Well, yes, I don't like the 40 cal round in even the fullsize P99 - Too much recoil. But in 9mm, its fine. And, it's not that I want to loose my P99 fanaticism reputation. 

I actually wanted to like the XDsc - and had I not already owned a P99c, I probably would have bought it. BUt I walked away liking my P(9c more.

Anyway - good luck with the gun!


----------



## Mike Barham

Not sure about penetration with .45s out of 3" barrels, but I've never heard it raised as a major issue, and I tend to doubt it is one. If you're worried about .45 penetration, you can always use hardball. :mrgreen:

A 3" 1911 is .45ACP is actually quite easy to shoot well compared to a lot of polymer .40s. It's _very_ far from vicious, at least to an experienced shooter. Hell, I can shoot a 3" 1911 faster than a 6".

But 9mm is easier to shoot than either .45ACP or .40S&W, especially from little guns. Not to be insulting or anything, but this is doubly true for a new shooter, who often has no idea what really good shooting and recoil management look like.


----------



## fivehourfrenzy

No offense taken. I'm a new shooter, and I've got plenty of practice ahead of me. I'll enjoy it a lot more with the 9mm though, and consequently, I'll practice more and get better a lot quicker that way. Not to mention it's cheaper.

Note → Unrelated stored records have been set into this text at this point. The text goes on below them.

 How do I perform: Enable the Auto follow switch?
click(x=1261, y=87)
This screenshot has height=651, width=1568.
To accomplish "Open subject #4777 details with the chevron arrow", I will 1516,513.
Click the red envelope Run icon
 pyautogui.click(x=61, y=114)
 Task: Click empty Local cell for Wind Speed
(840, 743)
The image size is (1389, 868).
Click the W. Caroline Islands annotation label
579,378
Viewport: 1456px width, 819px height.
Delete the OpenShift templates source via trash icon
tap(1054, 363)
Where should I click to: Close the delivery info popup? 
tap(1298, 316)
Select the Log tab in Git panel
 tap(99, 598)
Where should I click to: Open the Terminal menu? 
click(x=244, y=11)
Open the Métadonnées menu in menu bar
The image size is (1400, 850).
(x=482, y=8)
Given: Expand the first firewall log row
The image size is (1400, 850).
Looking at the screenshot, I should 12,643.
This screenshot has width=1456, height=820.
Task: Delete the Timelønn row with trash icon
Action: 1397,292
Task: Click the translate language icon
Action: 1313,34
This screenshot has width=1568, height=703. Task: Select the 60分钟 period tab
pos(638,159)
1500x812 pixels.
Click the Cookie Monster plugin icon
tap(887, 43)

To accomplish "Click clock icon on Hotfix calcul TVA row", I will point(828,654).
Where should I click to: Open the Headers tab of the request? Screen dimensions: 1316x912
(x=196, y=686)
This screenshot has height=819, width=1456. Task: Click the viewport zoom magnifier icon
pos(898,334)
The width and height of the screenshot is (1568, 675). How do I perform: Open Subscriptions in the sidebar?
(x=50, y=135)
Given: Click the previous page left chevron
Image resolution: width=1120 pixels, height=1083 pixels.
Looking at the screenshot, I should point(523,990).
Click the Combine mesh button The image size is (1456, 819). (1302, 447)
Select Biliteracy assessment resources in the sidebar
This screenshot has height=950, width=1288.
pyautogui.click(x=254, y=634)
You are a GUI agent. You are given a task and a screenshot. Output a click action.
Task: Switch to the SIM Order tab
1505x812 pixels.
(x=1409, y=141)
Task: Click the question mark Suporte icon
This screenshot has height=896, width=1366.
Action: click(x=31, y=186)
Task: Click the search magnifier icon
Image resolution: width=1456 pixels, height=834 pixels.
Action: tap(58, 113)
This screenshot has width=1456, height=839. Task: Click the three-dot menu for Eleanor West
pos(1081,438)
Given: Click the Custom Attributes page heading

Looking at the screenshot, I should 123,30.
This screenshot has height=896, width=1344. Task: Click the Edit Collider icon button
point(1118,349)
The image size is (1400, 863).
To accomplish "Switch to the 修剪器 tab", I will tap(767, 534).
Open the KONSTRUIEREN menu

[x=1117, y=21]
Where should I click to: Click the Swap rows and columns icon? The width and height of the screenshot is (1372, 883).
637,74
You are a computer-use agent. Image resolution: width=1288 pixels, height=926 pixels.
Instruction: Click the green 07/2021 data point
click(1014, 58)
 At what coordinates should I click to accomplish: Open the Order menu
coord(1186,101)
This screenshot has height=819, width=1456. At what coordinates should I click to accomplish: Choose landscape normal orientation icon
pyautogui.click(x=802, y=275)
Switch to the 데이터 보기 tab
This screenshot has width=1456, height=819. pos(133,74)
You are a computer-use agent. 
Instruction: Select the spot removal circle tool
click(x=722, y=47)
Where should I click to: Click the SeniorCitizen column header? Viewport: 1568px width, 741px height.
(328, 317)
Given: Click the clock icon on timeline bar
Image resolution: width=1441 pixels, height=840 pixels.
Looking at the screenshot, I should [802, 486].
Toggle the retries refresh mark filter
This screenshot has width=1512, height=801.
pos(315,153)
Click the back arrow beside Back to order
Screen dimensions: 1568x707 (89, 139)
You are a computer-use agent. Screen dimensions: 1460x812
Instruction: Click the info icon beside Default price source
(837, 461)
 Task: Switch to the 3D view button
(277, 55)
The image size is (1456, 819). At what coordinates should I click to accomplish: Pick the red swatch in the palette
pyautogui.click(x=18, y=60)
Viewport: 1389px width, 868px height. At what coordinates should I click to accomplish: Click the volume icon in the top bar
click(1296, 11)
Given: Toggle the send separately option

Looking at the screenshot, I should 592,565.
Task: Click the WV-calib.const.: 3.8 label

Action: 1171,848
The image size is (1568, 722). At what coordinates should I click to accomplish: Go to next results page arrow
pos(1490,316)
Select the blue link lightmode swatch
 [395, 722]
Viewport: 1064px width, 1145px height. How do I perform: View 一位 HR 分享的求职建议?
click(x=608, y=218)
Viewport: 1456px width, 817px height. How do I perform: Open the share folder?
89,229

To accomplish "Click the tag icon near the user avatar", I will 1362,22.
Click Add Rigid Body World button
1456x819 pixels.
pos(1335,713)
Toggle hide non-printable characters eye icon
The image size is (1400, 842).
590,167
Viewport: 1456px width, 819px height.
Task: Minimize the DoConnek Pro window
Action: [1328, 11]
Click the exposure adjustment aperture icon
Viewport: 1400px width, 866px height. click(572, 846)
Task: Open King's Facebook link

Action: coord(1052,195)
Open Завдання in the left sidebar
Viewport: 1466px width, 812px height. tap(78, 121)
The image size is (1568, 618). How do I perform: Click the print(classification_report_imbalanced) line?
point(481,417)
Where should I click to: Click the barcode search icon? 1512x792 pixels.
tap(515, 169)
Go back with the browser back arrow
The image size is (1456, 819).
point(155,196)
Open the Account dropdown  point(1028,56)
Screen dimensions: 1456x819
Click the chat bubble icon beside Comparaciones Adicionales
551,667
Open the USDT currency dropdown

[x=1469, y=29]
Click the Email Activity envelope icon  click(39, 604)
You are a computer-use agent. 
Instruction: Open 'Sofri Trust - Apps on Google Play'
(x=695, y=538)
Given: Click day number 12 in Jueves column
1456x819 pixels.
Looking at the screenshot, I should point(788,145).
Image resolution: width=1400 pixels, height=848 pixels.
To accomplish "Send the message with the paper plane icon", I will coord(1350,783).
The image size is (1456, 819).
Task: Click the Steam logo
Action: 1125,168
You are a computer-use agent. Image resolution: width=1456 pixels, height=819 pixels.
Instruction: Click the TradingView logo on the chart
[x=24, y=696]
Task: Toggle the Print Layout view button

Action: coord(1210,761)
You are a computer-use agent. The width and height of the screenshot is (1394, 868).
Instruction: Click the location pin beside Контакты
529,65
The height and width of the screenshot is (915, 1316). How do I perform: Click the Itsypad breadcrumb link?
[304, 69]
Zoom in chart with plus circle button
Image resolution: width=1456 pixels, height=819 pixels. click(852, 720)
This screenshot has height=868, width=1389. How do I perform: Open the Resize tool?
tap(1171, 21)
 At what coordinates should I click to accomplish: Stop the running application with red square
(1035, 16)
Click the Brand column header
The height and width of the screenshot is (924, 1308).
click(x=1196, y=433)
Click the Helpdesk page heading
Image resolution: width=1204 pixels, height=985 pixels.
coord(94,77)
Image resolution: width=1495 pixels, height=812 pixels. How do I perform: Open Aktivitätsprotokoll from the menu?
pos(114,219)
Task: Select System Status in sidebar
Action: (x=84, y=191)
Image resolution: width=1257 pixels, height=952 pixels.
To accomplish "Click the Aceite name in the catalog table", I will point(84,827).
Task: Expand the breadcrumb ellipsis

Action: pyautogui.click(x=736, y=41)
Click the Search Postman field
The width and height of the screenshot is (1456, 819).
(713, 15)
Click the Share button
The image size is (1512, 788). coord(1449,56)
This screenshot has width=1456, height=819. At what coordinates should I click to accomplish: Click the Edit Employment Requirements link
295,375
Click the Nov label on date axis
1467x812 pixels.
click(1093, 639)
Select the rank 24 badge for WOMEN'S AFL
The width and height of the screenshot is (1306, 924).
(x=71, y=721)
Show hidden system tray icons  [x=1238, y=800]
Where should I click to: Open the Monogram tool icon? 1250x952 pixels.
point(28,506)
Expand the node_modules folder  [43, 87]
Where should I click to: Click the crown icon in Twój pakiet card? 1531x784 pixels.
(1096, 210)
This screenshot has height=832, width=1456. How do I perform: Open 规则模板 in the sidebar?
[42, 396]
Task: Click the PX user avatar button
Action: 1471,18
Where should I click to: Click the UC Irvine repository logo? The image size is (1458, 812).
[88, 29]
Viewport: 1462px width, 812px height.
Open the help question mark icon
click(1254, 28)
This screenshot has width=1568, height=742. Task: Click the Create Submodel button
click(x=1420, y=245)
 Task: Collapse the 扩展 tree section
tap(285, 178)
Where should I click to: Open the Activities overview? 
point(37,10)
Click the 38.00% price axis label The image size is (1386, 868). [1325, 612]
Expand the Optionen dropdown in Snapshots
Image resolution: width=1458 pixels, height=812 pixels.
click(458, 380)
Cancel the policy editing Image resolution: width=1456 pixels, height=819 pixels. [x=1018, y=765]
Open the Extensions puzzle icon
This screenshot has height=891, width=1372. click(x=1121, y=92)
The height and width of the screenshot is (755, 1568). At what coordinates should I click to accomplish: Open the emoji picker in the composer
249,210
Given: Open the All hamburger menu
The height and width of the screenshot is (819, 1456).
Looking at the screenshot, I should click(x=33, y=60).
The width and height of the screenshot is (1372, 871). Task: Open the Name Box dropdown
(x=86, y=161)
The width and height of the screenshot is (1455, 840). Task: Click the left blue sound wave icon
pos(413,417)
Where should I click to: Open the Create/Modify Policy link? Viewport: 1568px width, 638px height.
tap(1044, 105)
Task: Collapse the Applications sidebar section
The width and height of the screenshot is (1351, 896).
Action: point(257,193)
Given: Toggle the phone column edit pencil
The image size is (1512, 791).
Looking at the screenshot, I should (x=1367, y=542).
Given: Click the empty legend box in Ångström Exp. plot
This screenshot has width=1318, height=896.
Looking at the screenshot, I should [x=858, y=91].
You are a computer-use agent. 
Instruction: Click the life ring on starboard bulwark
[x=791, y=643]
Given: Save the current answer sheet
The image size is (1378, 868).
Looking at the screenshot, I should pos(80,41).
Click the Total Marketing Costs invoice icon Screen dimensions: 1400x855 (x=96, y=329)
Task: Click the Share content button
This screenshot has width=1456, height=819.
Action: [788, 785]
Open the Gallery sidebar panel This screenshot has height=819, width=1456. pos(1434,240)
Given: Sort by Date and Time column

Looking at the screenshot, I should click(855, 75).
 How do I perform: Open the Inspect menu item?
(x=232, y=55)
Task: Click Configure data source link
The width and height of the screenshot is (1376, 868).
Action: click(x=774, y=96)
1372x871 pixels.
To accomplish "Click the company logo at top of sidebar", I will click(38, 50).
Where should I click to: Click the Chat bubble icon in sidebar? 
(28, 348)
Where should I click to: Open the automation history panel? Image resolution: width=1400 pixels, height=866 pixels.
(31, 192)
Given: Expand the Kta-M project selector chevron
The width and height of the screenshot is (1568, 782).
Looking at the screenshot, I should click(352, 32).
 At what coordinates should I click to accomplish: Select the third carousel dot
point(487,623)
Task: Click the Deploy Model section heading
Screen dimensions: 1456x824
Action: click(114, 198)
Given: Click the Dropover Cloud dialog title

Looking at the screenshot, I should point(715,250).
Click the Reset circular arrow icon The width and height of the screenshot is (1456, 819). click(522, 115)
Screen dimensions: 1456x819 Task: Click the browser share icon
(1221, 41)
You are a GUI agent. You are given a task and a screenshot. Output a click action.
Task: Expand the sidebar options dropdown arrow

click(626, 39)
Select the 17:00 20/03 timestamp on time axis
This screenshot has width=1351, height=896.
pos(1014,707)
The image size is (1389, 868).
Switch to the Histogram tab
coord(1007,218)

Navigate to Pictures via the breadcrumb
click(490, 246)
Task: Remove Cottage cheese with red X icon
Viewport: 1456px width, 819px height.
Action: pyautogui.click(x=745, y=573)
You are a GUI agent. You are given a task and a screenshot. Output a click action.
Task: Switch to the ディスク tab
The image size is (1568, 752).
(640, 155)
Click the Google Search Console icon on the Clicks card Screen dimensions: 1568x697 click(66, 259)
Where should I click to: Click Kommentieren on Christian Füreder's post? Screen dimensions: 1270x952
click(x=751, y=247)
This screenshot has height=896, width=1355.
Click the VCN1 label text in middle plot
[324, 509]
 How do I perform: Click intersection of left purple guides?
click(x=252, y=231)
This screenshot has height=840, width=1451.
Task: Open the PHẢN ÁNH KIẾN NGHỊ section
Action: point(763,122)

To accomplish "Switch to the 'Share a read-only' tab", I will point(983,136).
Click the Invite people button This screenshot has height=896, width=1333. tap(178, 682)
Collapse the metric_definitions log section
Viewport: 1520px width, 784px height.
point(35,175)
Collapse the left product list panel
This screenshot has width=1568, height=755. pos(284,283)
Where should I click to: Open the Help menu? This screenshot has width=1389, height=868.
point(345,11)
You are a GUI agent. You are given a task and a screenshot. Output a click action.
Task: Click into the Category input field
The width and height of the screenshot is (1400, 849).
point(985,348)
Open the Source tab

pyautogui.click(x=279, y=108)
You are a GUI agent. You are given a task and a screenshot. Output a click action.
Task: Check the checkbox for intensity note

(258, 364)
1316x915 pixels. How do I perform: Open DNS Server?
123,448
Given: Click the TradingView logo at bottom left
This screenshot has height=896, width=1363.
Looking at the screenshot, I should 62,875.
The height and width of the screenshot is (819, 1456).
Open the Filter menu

I guess maybe the physical makeup of a handgun is more influential in recoil than the barrel length. Plus, a polymer frame puts all the weight in the slide/barrel, making them a bit top heavy, so they would tend to flip more than one that had some weight in the frame.


----------



## Carry

fivehourfrenzy said:


> I'll get pics up later on tonight.


Speaking of pictures, your Avatar is HOT! *WOW*

We're about to buy our first XDs.... probably XD9SC


----------



## DogRanger

I will be picking up XD9sc this week and looking forward to it.I've only heard positive on this and other forums. :smt023


----------



## Rmart30

I got a Xd45 compact a few months back. Liked it so much I went and got a Xd9 sub compact. Both of them have been great, the 45c isnt but a tad bigger on the grip than the 9sc and it actually fits my hand better. I carry the 45c much more than the 9sc, but I like em both 
I love the compact/sub models because they will go from short concealable grips, to full size grips and hi cap just by changing magazines...


----------



## DogRanger

Picked up my XD9sc in od green, going to the range on thursday afternoon and put it through its paces.


----------



## Willy D

I have a 4" XD9 and a 4" XD45...I had a SC40XD too, but traded it on the XD9...Out of all those guns, I still shoot the 45 the best...it was the first gun I ever bought. I felt the .40 had too much flip compared to the .45. The .45 gives a good firm push backwards and I find it pretty easy to control..I bought the 9 because it is cheaper to buy ammo for and I plan to get into some competetion...

love the XD's

Willy


----------



## DogRanger

What a great gun. accurate, no failure to anything. about 180 rnds through it,mild recoil,just as good as my glock 19.Just lovin it....:smt023


----------